In the first few years after the massacre at Sandy Hook Elementary School in December 2012, the F.B.I. spent more than $30 million to send agents to police departments around the country. The goal was to train local officers how to handle active shooters so they would know how to go after a shooter with confidence and neutralize the threat.

Current protocol and best practices say officers must persistently pursue efforts to neutralize a shooter when a shooting is underway. This is true even if only one officer is present. This is without question the right approach.

We need to understand why that protocol was not followed in Uvalde. I am still confident the F.B.I.’s focus on training to this standard was right, but I’m less confident in its execution. The officers who responded may have been unprepared for conflict, which can lead to fatal results. Law enforcement officers need to be mentally prepared before they arrive on the scene, so they can respond immediately.

After Sandy Hook the federal government adopted the run, hide, fight model, which instructs students and teachers to run first if they can, then hide if they must and, finally, fight to survive.

I remember telling my children that if someone approached them in a car while they were walking, they should run as fast and as far as possible. Yet in many school settings we have mistakenly discouraged students from trying their best to simply stay alive.
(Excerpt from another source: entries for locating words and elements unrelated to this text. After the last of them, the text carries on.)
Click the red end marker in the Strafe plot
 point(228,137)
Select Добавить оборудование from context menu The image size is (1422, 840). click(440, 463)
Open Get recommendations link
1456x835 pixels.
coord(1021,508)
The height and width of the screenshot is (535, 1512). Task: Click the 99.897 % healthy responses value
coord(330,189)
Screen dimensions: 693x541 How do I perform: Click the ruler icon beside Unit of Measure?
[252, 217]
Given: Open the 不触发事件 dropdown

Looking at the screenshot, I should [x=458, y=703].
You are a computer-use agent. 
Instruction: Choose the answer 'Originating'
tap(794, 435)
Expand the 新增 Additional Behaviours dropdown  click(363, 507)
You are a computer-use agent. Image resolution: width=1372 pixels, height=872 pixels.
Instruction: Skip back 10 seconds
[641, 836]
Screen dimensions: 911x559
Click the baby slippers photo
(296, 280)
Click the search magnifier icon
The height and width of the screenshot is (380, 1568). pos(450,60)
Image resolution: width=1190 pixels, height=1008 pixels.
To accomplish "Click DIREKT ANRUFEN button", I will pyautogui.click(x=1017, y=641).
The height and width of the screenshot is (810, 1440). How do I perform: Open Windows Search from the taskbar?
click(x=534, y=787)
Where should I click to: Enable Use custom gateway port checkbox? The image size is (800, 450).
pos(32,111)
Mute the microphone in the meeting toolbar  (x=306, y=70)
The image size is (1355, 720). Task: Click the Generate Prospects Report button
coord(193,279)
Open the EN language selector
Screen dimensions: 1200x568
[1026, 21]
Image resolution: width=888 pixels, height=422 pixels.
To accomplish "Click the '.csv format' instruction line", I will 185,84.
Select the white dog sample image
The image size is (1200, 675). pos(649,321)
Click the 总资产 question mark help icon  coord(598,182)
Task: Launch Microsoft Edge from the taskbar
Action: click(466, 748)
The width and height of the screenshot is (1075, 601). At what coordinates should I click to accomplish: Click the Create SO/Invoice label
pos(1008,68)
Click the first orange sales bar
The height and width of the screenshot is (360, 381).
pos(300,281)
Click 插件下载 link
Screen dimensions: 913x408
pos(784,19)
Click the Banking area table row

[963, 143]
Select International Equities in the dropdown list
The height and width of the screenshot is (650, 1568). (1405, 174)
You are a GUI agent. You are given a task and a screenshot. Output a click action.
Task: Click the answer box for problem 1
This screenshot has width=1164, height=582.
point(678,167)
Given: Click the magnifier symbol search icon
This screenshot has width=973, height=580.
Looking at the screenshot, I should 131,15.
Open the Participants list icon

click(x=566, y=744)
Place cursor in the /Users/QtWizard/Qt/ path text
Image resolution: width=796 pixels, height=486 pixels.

Journalist Susie Linfield grapples with the "Emmett Till" moment:

The question of how much violence we should see, and to what end, is almost as old as photography itself. But the question gains urgency in our age of unfiltered immediacy — of the 24-hour news cycle, of Instagram and Twitter, of jihadi beheading videos, of fake news and conspiracy theorists and of repellent sites like BestGore, which revel in sadistic carnage. What responsibilities does the act of seeing entail? Is the viewing of violence an indefensible form of collaboration with it? Is the refusal to view violence an indefensible form of denial?

In the case of Uvalde, a serious case can be made — indeed, I agree with it — that the nation should see exactly how an assault rifle pulverizes the body of a 10-year-old, just as we needed to see (but rarely did) the injuries to our troops in the Iraq and Afghanistan wars. A violent society ought, at the very least, to regard its handiwork, however ugly, whether it be the toll on the men and women who fight in our name, on ordinary crime victims killed or wounded by guns or on children whose right to grow up has been sacrificed to the right to bear arms.

Despite the very real dangers of exploitation and misuse that disclosure of the Uvalde photographs would pose, I myself would like politicians to view them: to look — really look — at the shattered face of what was previously a child and to then contemplate the bewildered terror of her last moments on earth. But that would not mean that the jig is up. People, not photographs, create political change, which is slow, difficult and unpredictable. Don’t ask images to think, or to act, for you.

Uvalde may be the worst mass shooting in May, but it wasn't the only one. The US had 14 more over the weekend. I'm so glad we have Wayne LaPierre's thoughts and prayers to help us. And don't even get me started on the new "mental health" misdirection coming from the Republican Party.